Flick pojawił się w Barcelonie przed tym sezonem. Efekty jego pracy są znakomite. Niemiec tchnął w drużynę nowego ducha. Barcelona prowadzi w tabeli La Liga.
Pomysł z zatrudnieniem Flicka przypisuje sobie Pini Zahavi. Słynny agent twierdzi, że podczas poszukiwania nowego szkoleniowca zgłosił się do niego Joan Laporta.
- Zapytał mnie, czy mam trenera, który mógłby zastąpić Xaviego. Podałem mu tylko jedno imię: Hansi. Ponieważ jest uczciwy — to najbardziej uczciwa osoba, jaką kiedykolwiek spotkałem w tym biznesie. Nigdy by nie narzekał, nie budował presji z zewnątrz ani nie narzekał w mediach. I miałem rację! Dziś wszyscy widzą, że to nie tylko niesamowita postać, ale także jeden z najlepszych trenerów wszech czasów. Jego pomysły zmieniły futbol Barcy, drużyna idzie za nim w ogień. W Barcelonie porównuje się go obecnie do największych trenerów w historii klubu - stwierdził Zahavi.
Okoliczności zatrudnienia Niemca w Barcelonie są zaskakujące. Flick przed podpisaniem kontraktu nie rozmawiał w cztery oczy z nowym szefem.

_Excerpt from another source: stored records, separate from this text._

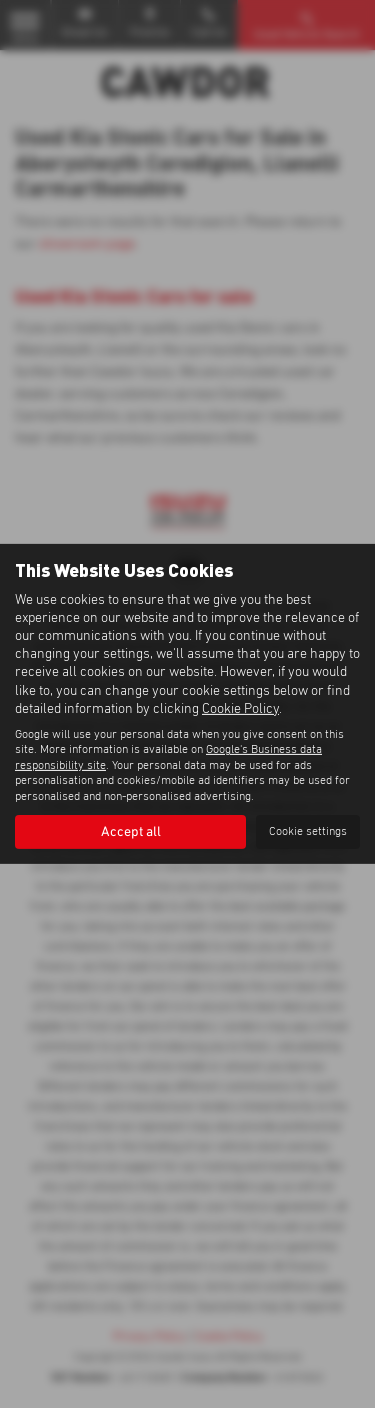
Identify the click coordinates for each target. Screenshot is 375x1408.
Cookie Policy (240, 709)
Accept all (131, 832)
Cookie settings (308, 832)
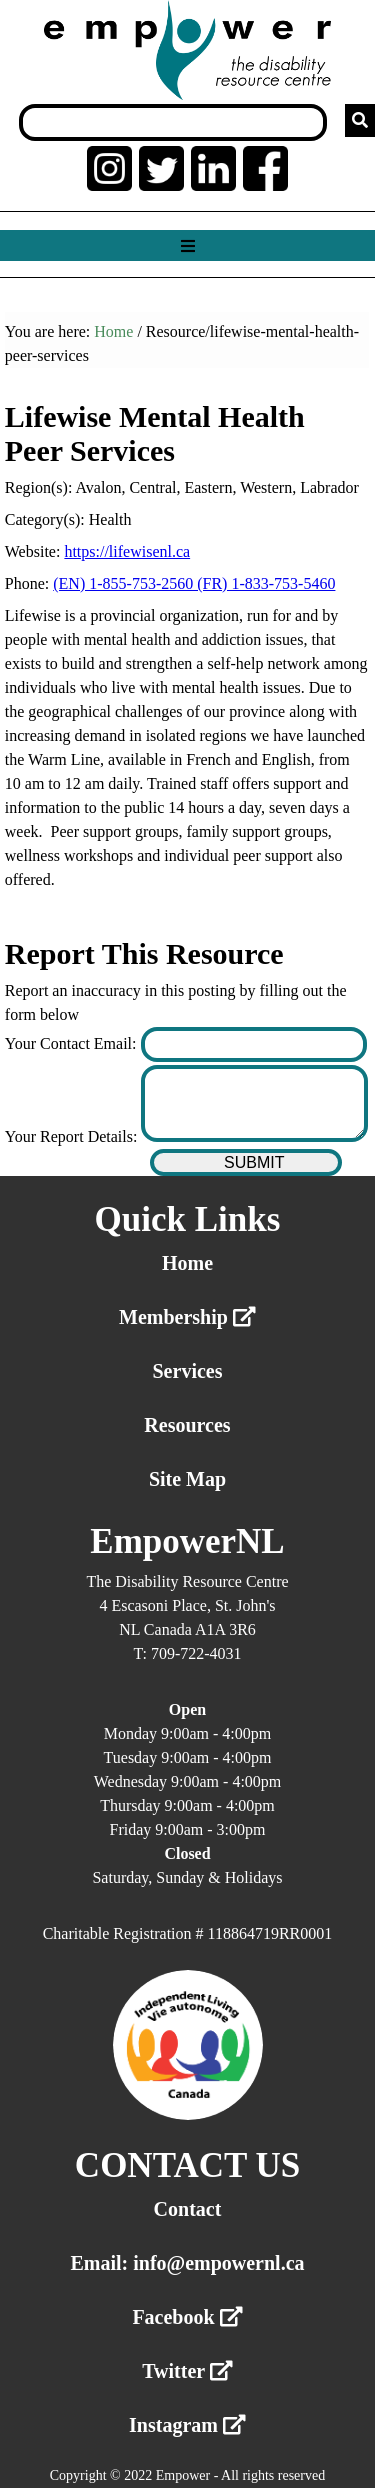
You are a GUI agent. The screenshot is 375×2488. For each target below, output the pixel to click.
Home (113, 331)
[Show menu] (187, 246)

- Prawda jest taka: zanim Hansi został mianowany, Laporta nigdy nie spotkał się z nim osobiście. Po prostu mi zaufał. Decyzja została podjęta na podstawie moich informacji i rozmowy telefonicznej między Hansim a Laportą. Dziś Laporta jest najszczęśliwszym człowiekiem na świecie. Nie tylko z powodu wyników, które znów mogą się zmienić, ale z powodu osobowości Hansiego - uważa Zahavi.
Barcelona kolejny mecz w La Liga rozegra 23 listopada. Pojedzie do Vigo, gdzie zmierzy się z miejscową Celtą.